For each function with a body, all passes in all_lowering_passes will be executed.
Which means some functions may not be lowered when we collect the current handling
function.
For more information about GCC plugin, check out refs[1] or the source code of GCC.
The information collect part is implemented in collect/, for c projects, it is c.cc.
It is a GCC plugin. When this plugin gets involved, it detects current compling
file's name and full path, register a pass manager before cfg pass, and a callback
function for PLUGIN_ALL_IPA_PASSES_START event which write the information to resfile.

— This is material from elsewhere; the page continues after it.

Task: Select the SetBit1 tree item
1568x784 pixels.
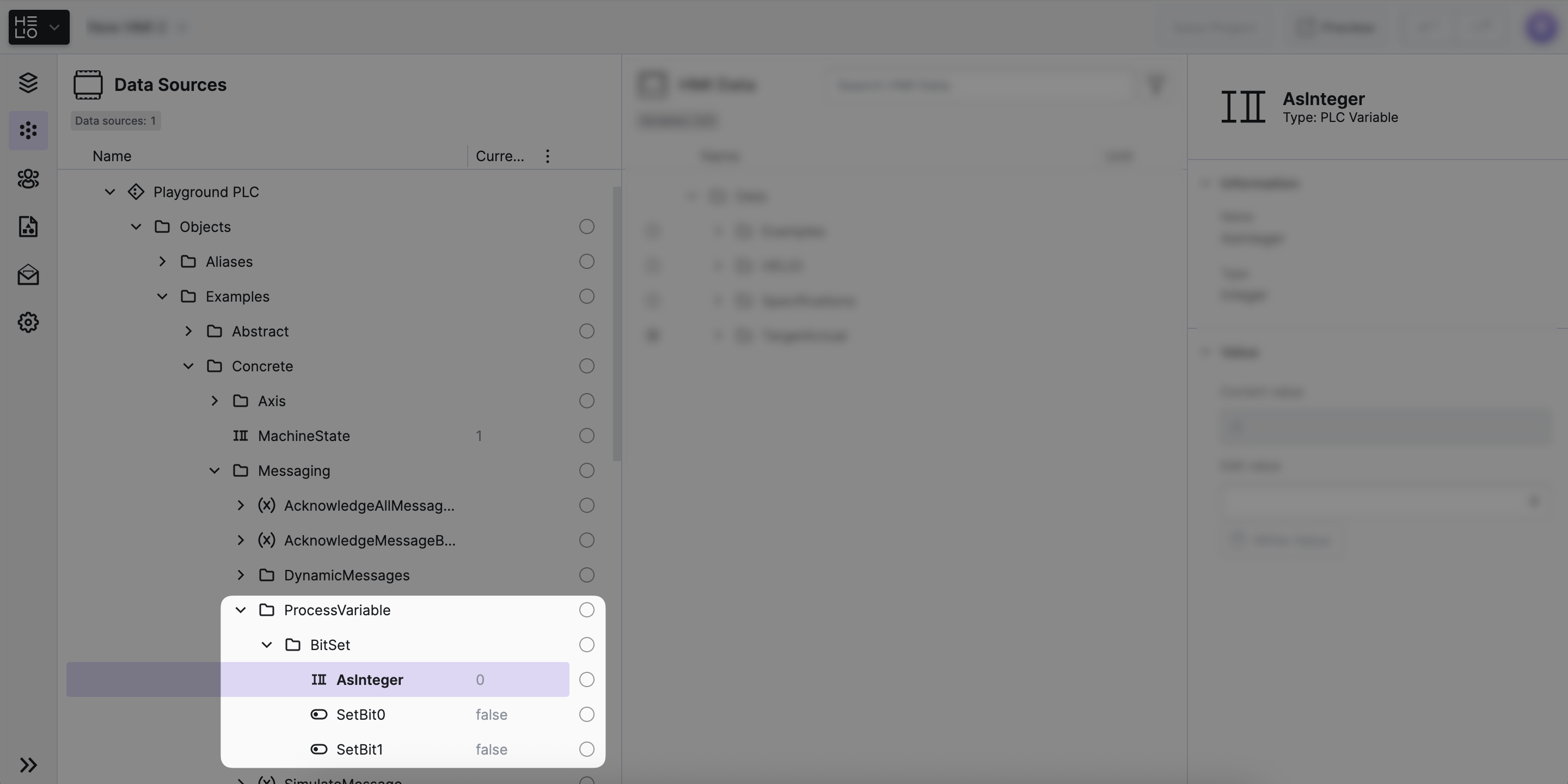Action: (359, 749)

The resfile is PAGE_SIZE aligned.
We can't register PLUGIN_PRE_GENERICIZE to handle each tree_function_decl, cause
the function may be incompleted.
static void test_func0(void);
static void test_func1(void)
{
test_func0();
}
static void test_func0(void)
{
/* test_func0 body */
}
In this case, PLUGIN_PRE_GENERICIZE event happens, and the function test_func1 is
handled. However, the tree_function_decl for test_func0 is not initialized yet.
When the pass manager we registered gets called, it takes an object which is
struct function, and the decl field is the tree_function_decl. In all_lowering_passes,
the function body would be moved to tree_function_decl->f->gimple_body from
tree_function_decl->saved_tree.
When collect info of a function, if its saved_tree is not NULL, that means this
function still not lowered, we ignore it.

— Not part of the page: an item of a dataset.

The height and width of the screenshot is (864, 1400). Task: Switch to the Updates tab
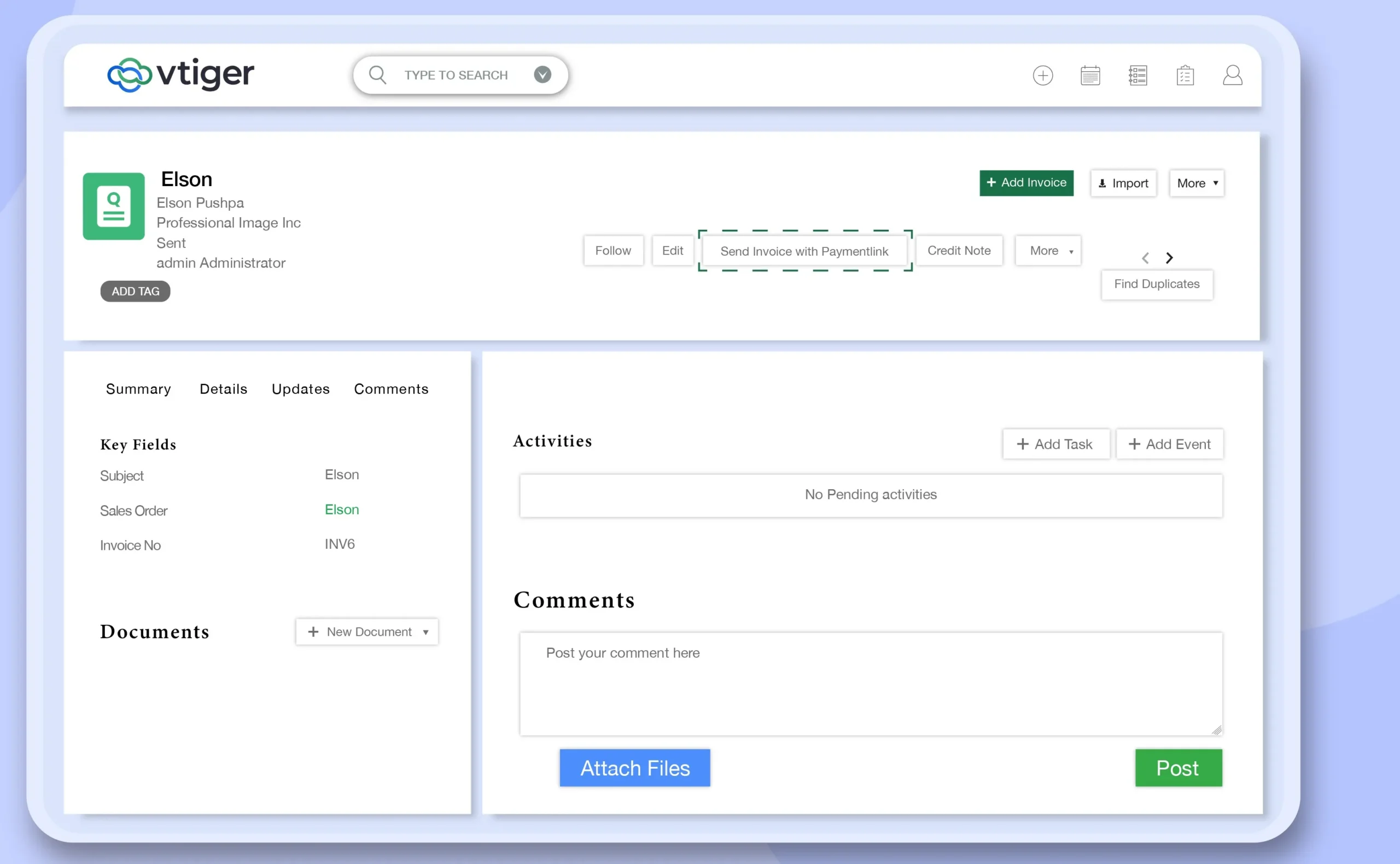coord(300,389)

When collect info of a var, we focus on non-local variables. GCC provides a function
to test if this is a global var.
static inline bool is_global_var (const_tree t)
{
return (TREE_STATIC(t) || DECL_EXTERNAL(t));
}
for VAR_DECL, TREE_STATIC check whether this var has a static storage or not.
DECL_EXTERNAL check if this var is defined elsewhere.
We add an extra check:
if (is_global_var(node) &&
((!DECL_CONTEXT(node)) ||
(TREE_CODE(DECL_CONTEXT(node)) == TRANSLATION_UNIT_DECL))) {
objs[start].is_global_var = 1;
}
DECL_CONTEXT is NULL or the TREE_CODE of it is TRANSLATION_UNIT_DECL, we take this
var as a non-local variable.
Additionally, we need track every pointers, locations.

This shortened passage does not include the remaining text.